Propene metathesis reaction on di- and trinuclear molybdenum complexes grafted on mesoporous FSM-16 and silica: Structural characterization and their catalytic performances Original Research Article

Some polynuclear molybdenum complexes such as Mo2(OAc)4, Mo2(OBut)4, [Mo3O(CCH3)(OAc)6(CH3OH)3]Cl, and [(RhCp*)4Mo4O16] grafted with silica and mesoporous channels of FSM-16 were investigated for their structural characterization and catalytic performances in propane metathesis reaction.
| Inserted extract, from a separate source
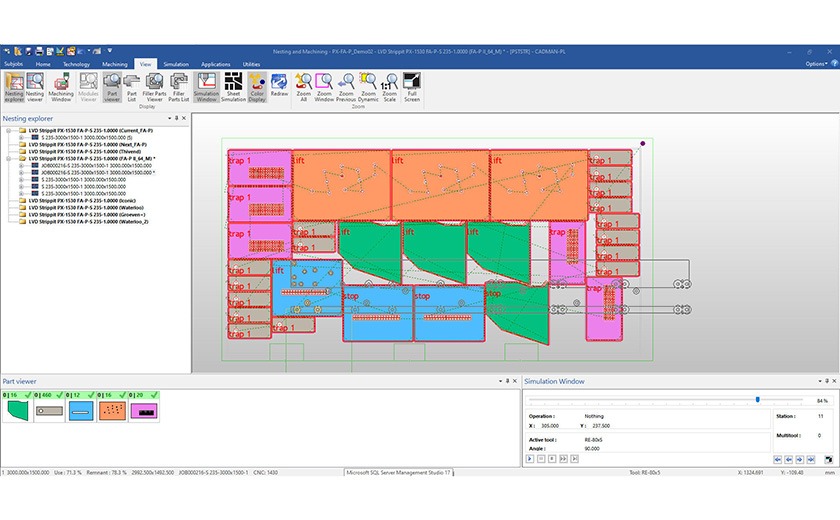The width and height of the screenshot is (840, 520).
Task: Select the green part thumbnail in Part viewer
Action: [17, 411]
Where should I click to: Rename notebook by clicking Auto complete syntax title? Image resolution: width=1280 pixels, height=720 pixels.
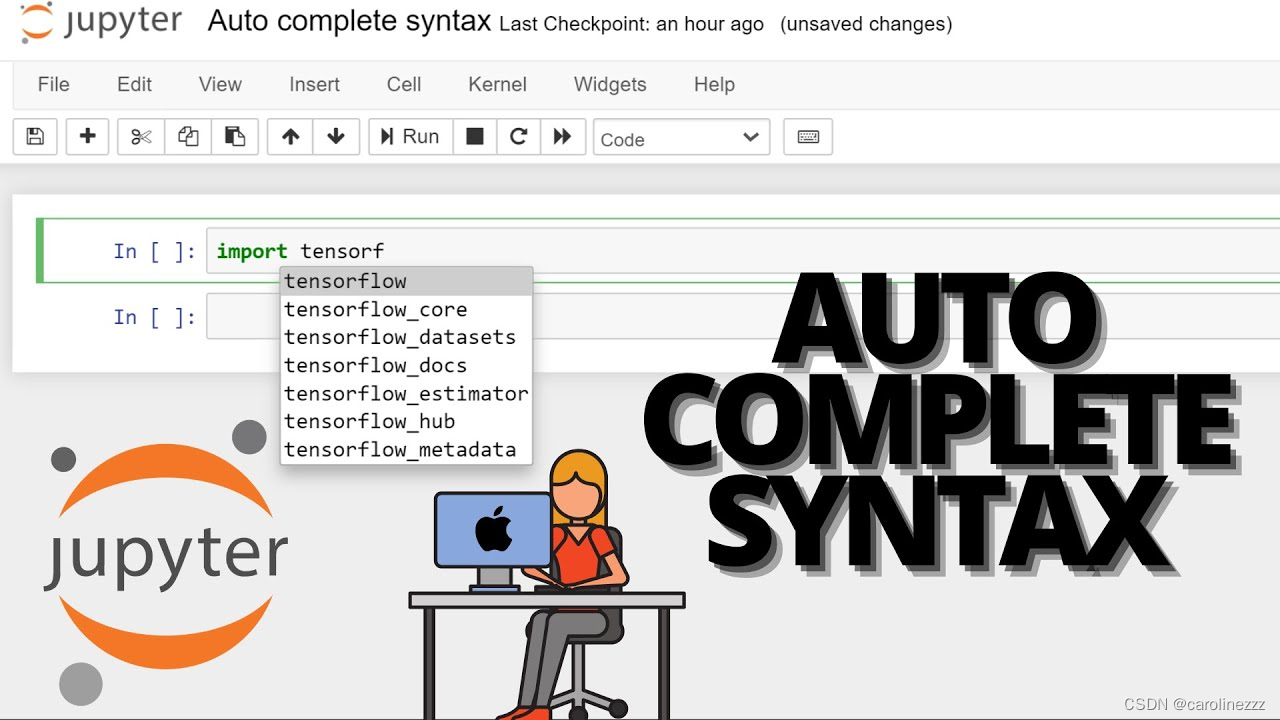tap(348, 21)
It was demonstrated by ESR, FT-IR, and EXAFS studies that Mo2(OAc)4 is grafted on FSM-16 while keeping a dinuclear Mo–Mo unit by a partial removal of the acetate ligand at 623 K, resulting in the formation of mixed valent dinuclear species [Mo–Mo]V characteristic of an intense ESR signal (g = 1.926) and EXAFS parameters (R (Mo–Mo) = 2.11 Å; coordination number = 0.6), similar to those grafted on silica. The resulting Mo dimer species grafted on FSM-16 exhibited a high activity in propene metathesis to yield ethene and 2-butenes. On the other hand, FT-IR, TPD/MS and EXAFS studies revealed that [Mo3O(CCH3)(OAc)6(CH3OH)3]Cl on FSM-16 was transformed by pyrolysis at 573 K to Mo trinuclear species which is active for propene metathesis. The relative activities of surface-grafted Mo species grafted on FSM-16 were measured as the following order with the respect to molybdenum nuclearity of the precursor complexes; Mo2 (4100) > Mo3 (110) > Mo4 (7.3) ⪢ Mo7 O242−(0.3), where the numbers in parentheses denote TOF (h−1). The exceeding thermal treatment above 673–723 K for the active Mo2 and Mo3 species causes the complete cleavage of the Mo–Mo bond to give highly dispersed MoO3 on silica and FSM-16, which is inactive for propene metathesis. By contrast to silica and FSM-16, the Mo2 and Mo3 catalysts prepared on Al2O3, MgO and NaY are inactive for propene metathesis.